Introduction
Melanotan I (afamelanotide, MT-I) and Melanotan II (MT-II) are both synthetic analogs of alpha-melanocyte stimulating hormone (alpha-MSH) that stimulate melanogenesis. However, they differ substantially in structure, receptor selectivity, and the range of biological effects they produce. MT-I is a linear peptide with high selectivity for the MC1R receptor, while MT-II is a cyclic peptide that activates multiple melanocortin receptors (MC1R, MC3R, MC4R, MC5R), leading to broader physiological effects including sexual arousal and appetite suppression.
Mechanism of Action Comparison
Melanotan I is a 13-amino acid linear analog of alpha-MSH with high specificity for the melanocortin 1 receptor (MC1R) on melanocytes.
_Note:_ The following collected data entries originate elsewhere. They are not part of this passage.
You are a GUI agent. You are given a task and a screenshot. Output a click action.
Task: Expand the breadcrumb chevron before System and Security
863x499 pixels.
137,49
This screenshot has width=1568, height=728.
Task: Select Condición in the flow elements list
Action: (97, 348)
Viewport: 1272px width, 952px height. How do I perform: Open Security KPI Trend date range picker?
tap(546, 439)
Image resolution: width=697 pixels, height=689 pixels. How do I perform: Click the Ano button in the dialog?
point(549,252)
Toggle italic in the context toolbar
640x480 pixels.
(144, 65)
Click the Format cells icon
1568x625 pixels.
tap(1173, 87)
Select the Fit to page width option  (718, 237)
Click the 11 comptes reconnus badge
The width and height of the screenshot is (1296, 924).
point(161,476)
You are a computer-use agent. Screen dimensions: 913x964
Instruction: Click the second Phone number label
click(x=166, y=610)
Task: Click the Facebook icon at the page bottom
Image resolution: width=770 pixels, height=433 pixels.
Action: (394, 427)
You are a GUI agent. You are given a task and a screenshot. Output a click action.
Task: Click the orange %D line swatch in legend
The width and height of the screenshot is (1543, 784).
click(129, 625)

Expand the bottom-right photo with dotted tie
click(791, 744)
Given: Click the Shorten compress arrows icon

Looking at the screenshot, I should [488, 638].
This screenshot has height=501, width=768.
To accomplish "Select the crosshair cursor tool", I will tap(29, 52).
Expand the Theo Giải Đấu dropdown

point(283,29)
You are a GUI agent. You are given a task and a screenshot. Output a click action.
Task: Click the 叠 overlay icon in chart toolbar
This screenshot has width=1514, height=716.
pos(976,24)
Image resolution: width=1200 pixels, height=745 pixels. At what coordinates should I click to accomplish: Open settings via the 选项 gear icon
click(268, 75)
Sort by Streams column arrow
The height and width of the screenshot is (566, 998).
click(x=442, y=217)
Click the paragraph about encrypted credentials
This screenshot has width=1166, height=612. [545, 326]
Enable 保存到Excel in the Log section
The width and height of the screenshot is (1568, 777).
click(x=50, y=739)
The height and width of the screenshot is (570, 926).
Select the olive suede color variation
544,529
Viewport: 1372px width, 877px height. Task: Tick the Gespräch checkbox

MC1R activation triggers cAMP-dependent signaling that upregulates tyrosinase activity and eumelanin production, producing skin darkening. MT-I has minimal activity at other melanocortin receptor subtypes, making it a relatively clean tool for melanogenesis research.
Melanotan II is a shorter, cyclic 7-amino acid peptide with potent activity across MC1R, MC3R, MC4R, and MC5R. Beyond melanogenesis, MC4R activation in the hypothalamus produces appetite suppression and sexual arousal effects. MC3R activation influences energy homeostasis and fat metabolism. This broad receptor profile gives MT-II a wider range of biological effects but reduced specificity[1].
Key Differences
| Feature | Melanotan I | Melanotan II |
|---|---|---|
| Structure | Linear, 13 amino acids | Cyclic, 7 amino acids |
| MC1R Selectivity | High | Moderate (non-selective) |
| Melanogenesis | Strong | Strong |
| Sexual Arousal Effects | None | Significant (MC4R) |
| Appetite Effects | Minimal | Suppression (MC4R) |
| Regulatory Status | FDA-approved (Scenesse) for EPP | Not approved, research only |
| Nausea Side Effect | Mild | More common |
Research Applications
Melanotan I is investigated in photoprotection research, erythropoietic protoporphyria (EPP), vitiligo treatment, and UV damage prevention studies. Its MC1R selectivity makes it ideal for melanogenesis-specific research. Melanotan II is studied for sexual dysfunction research (its MC4R activation led to the development of PT-141), appetite regulation, and multi-receptor melanocortin biology. MT-II's broader activity also makes it relevant for obesity and metabolic research.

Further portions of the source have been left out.